*WORK REQUEST 1:*
In the Bit Player screening page, rewrite the paragraph that begins "In a blockbuster paper in 1948" as a short bulleted list that keeps its main facts.
*WORK REQUEST 2:*
Continue the Bit Player screening page for a few sentences, picking up after its final sentence.

Bit Player
2021

Amherst Cinema Amherst, MA

with

Lee Spector

Professor of Computer Science, Hampshire College; Editor-in-Chief, Genetic Programming and Evolvable Machines

The Bit Player— [ONLINE] The world-changing thinking of Claude Shannon

Computer science professor Lee Spector discusses the profound influence Claude Shannon's thinking has on our understanding of life and the universe, and how his unconventional thinking allows us to make computers out of objects like marbles and dominoes, water pipes, and lasers.

Presented as part of the 2021 National Evening of Science on Screen.

Amherst Cinema Amherst, MA

Film Synopsis

A film about Claude Shannon, father of information theory: a playful genius whose name is largely unknown though his work revolutionized nearly every aspect of modern life.

In a blockbuster paper in 1948, Claude Shannon introduced the notion of a "bit" and laid the foundation for the information age. His ideas ripple through nearly every aspect of modern life, influencing such diverse fields as communication, computing, cryptography, neuroscience, artificial intelligence, cosmology, linguistics, and genetics. But when interviewed in the 1980s, Shannon was more interested in showing off the gadgets he’d constructed — juggling robots, a Rubik’s Cube solving machine, a wearable computer to win at roulette, a unicycle without pedals, a flame-throwing trumpet — than rehashing the past. Mixing contemporary interviews, archival film, animation and dialogue drawn from interviews conducted with Shannon himself, THE BIT PLAYER tells the story of an overlooked genius who revolutionized the world, but never lost his childlike curiosity.

*SOURCE DATA:*
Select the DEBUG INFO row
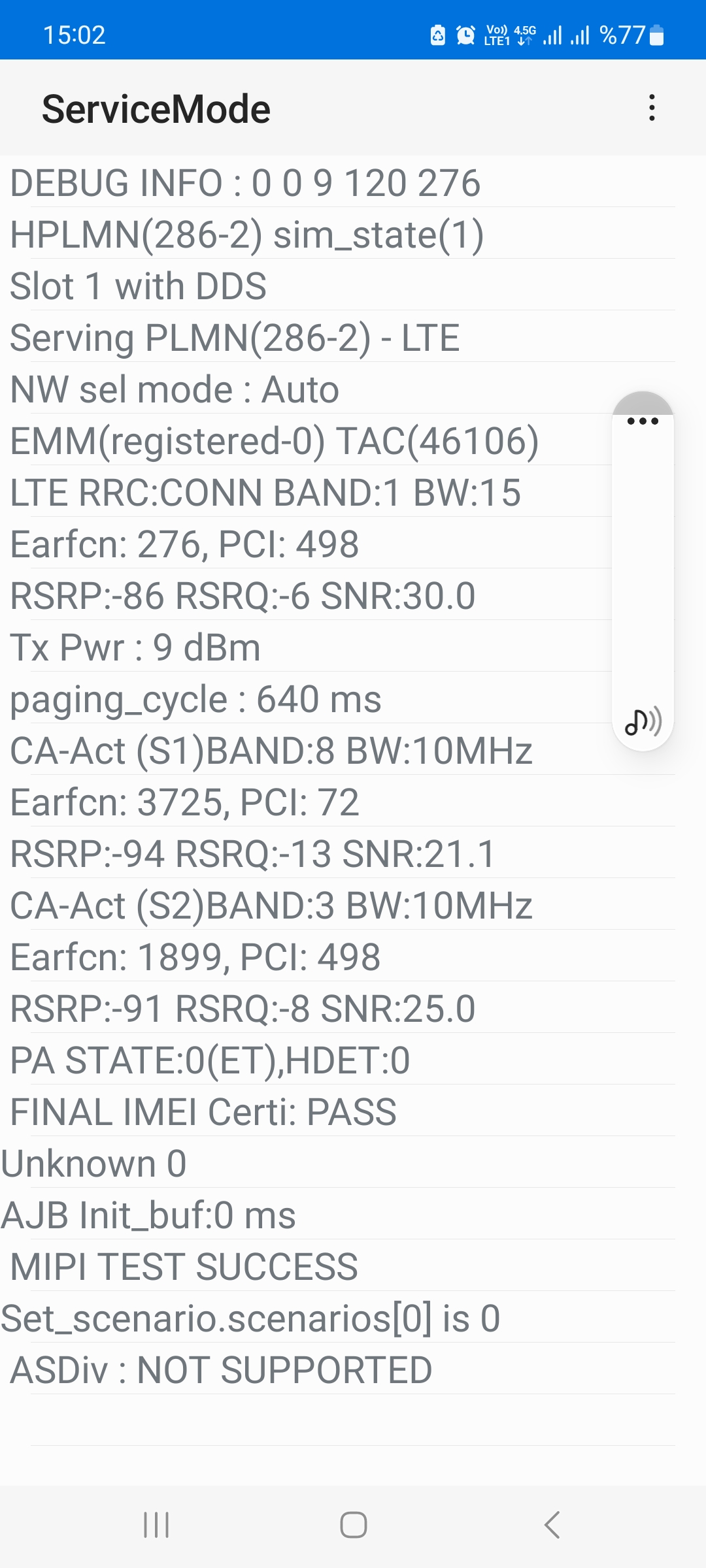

*EXERCISE RESPONSE 1:*
- In a 1948 paper, Claude Shannon introduced the "bit" and laid the foundation for the information age.
- His ideas influence communication, computing, cryptography, neuroscience, artificial intelligence, cosmology, linguistics, and genetics.
- When interviewed in the 1980s, he preferred showing off his gadgets to rehashing the past. These included juggling robots, a Rubik's Cube solving machine, a wearable computer for winning at roulette, a unicycle without pedals, and a flame-throwing trumpet.
- The film mixes contemporary interviews, archival film, animation, and dialogue drawn from interviews with Shannon.
- It tells the story of an overlooked genius who changed the world and kept his childlike curiosity.

*EXERCISE RESPONSE 2:*
About the Speaker

Lee Spector teaches and conducts research in artificial intelligence and intersections of computer science with cognitive science, physics, evolutionary biology, and the arts. He is a Professor of Computer Science at Hampshire College, Visiting Professor of Computer Science at Amherst College, Adjunct Professor in the College of Information and Computer Sciences at the University of Massachusetts, Amherst, and Editor-in-Chief of the journal Genetic Programming and Evolvable Machines.

Professor Spector received a B.A. in Philosophy from Oberlin College, a Ph.D. in Computer Science from the University of Maryland, College Park, and the highest honor bestowed by the National Science Foundation for excellence in both teaching and research, the NSF Director's Award for Distinguished Teaching Scholars. In 2015, Professor Spector presented an Amherst Cinema Science on Screen talk to accompany a screening of BLADE RUNNER: THE FINAL CUT.